> EXERCISE PROMPT: Write the next part of the article below on marking Oiche Nollaig na mBan in lockdown, starting right after its last sentence.

Make Oiche Nollaig Na mBan a Little Different


Sarah McDonnell and THE GLOSS team suggest ways to celebrate …

Today marks the end of the Twelve Days of Christmas, Little Christmas, the customary day for taking down the decorations, giving the house a good old clean, including washing floors, and setting forth into a new year with hope. In France, you would be eating a galette today, with its three little kings hidden in the pastry, to mark the Epiphany; in some Spanish-speaking countries in South America, children receive their presents today; in Scotland a tradition remains of chalking your front door with CMB – the initials of the magi – Caspar, Melchior and Balthazaar.

It’s also Oiche Nollaig na mBan, Women’s Christmas, a day, as you know, when domestic duties are supposed to be evenly shared, and women, before Dr Tony came between us and a good time, gathered with female friends, sisters, aunts and mums to celebrate an evening off and the (ahem) simple unadulterated joy of being a woman, with other similarly delighted other women. In times gone by it might have meant a simple cup of tea and Christmas cake, more recently, an early bird prosecco and salmon special. Not relevant! All this is now mBanned.

This is a funny old January 6. We are in lockdown. We cannot see our friends or family members. We are leaving the Christmas tree, and certainly the fairylights, in place for at least another month, to cheer us up and out of lockdown. Our housemates, if we have them, have already endured a Christmas rota of chore-sharing (much of it theoretical) and any notion of leaning in to extra duties, be it sucking up the last of the pine needles, or preparing a meal for the weary woman of the house, may well be greeted with a lip as curled as the crispy holly on the mantelpiece. In short, it seems quite a lot like any other day.

> DATASET:
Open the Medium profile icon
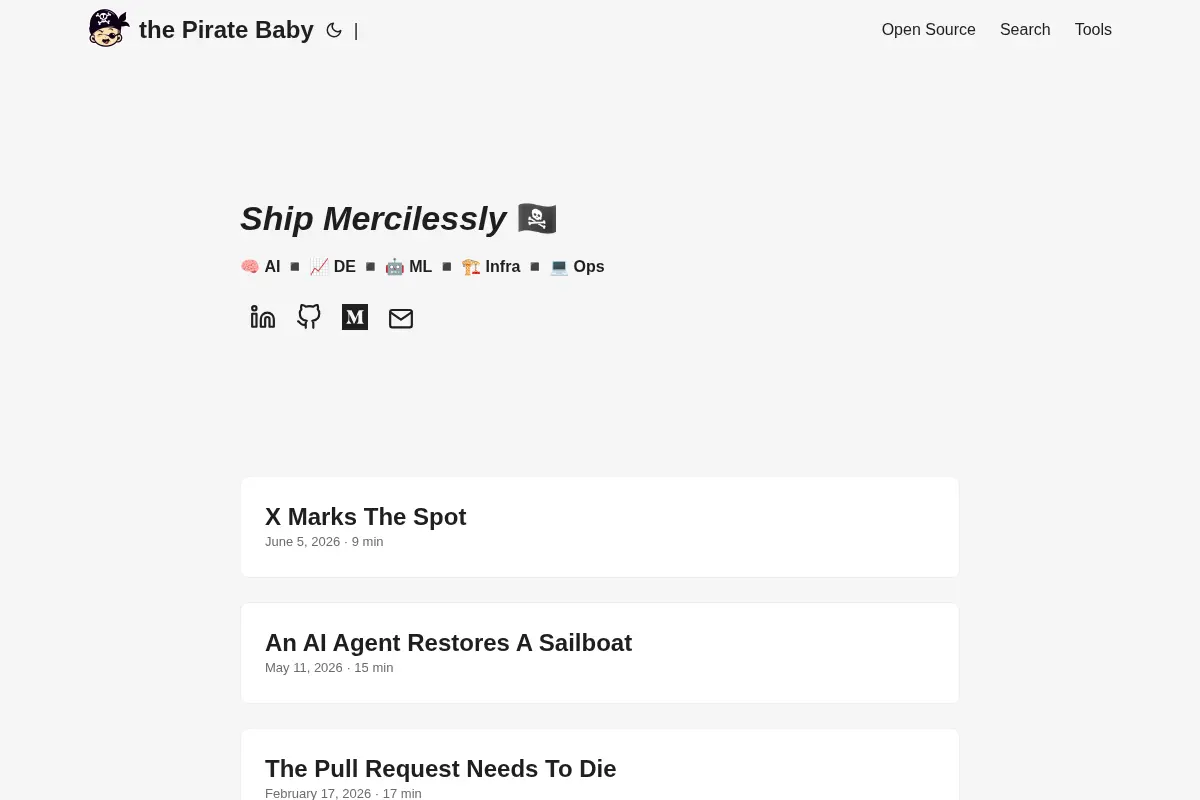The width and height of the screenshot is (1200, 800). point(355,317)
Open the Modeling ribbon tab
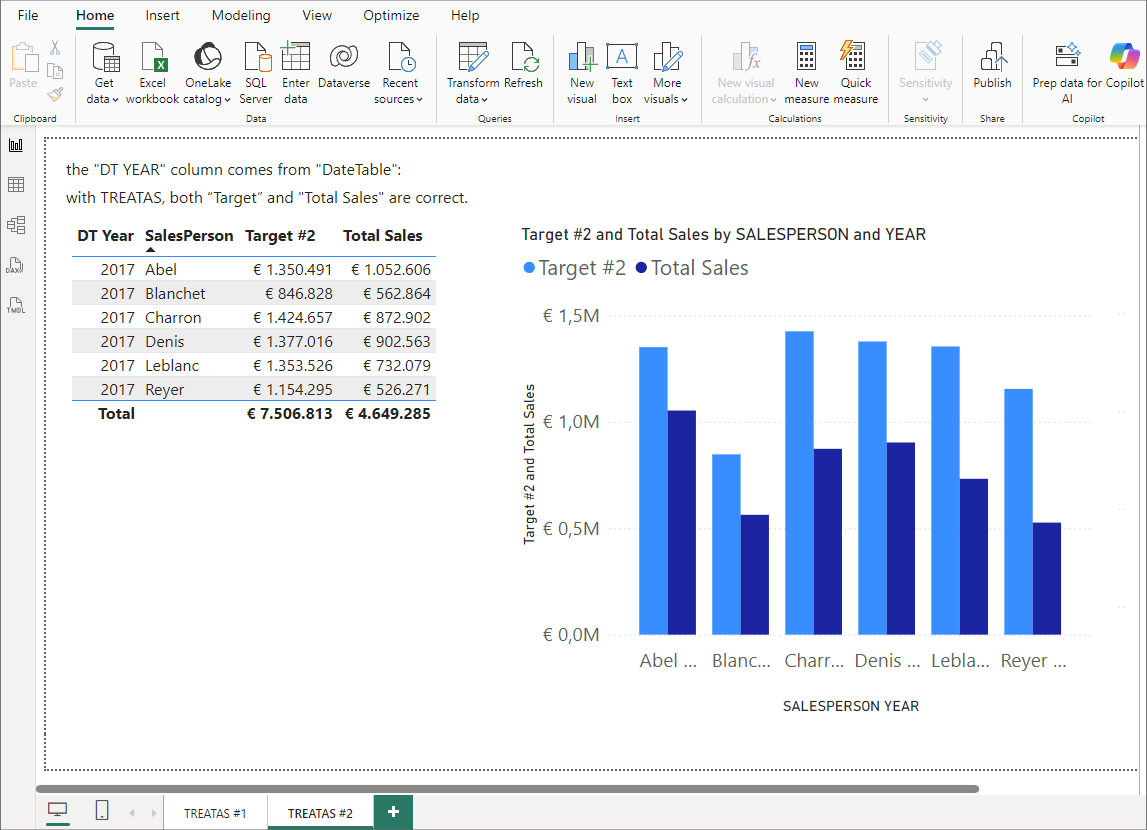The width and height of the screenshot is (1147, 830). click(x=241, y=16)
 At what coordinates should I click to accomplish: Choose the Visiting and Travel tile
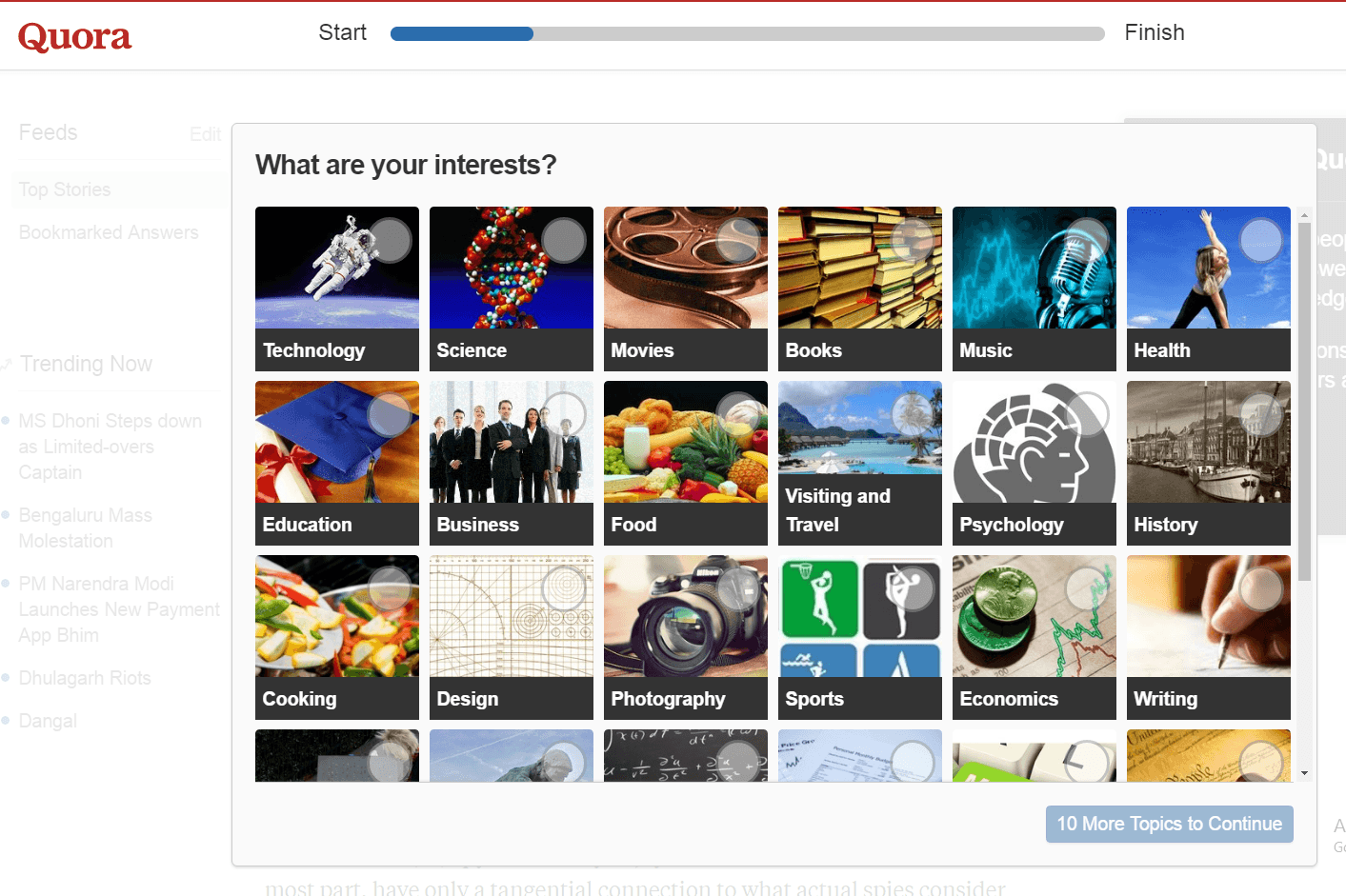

> OUTPUT BELOW:
How to make it different from any other? Here are a few ideas …

Light candles: Traditionally twelve were lit on Oiche Nollaig na mBan. This year, you can’t have different women to light them, thereby circumventing that convention that the woman who lit the first candle to go out would die first! That old Irish obsession with death! Avoid the superstition altogether and light a candle from the new Botanical Collection from Rathbornes – the fresh floral scents of spring.

Celebrate your friendships: Phone a female friend or Zoom with a group of girls – your chat may not be overly feminist in flavour: you could just compare Christmas war stories or the quality of your Christmas cakes. Or send a group email to your dearest female friends and family members: tell them what they mean to you and how you miss them. Female friendship, even at a distance, is one of the mainstays of our lockdown lives.

Do a Clean Sweep of the Mantel: leave the fairylights up to twinkle on, but replace the garland with little pots of new growth – scented hyacinth bulbs are often outside most supermarkets, alongside the briquettes and logs. Transfer them from nasty plastic pots to recycled candle jars, even water tumblers. It’s nice to see the roots through the glass. Fresh hope! When they grow too stalky, cut them and give them a second act in a vase or jam jar on the kitchen table and replant the bulbs in a pot outside.

Outsource the celebration: Forget the diet and order in dinner, allow yourself a glass (not three, it’s a Tuesday) of champagne or wine, and avoid the washing-up. One old tradition consisted of leaving a bucket of clean water out overnight. On no account must you use the water the following morning. Oddly enough I know a woman who fills the kettle with fresh water every night before she goes to bed, only to discard the water the following morning. This must be where it came from! My own Oiche Nollaig na mBan water sports will include a deep hot bath with rosemary-spiked Epsom salts and a few drops of Clarins Bath Concentrate – an oldie but a goodie.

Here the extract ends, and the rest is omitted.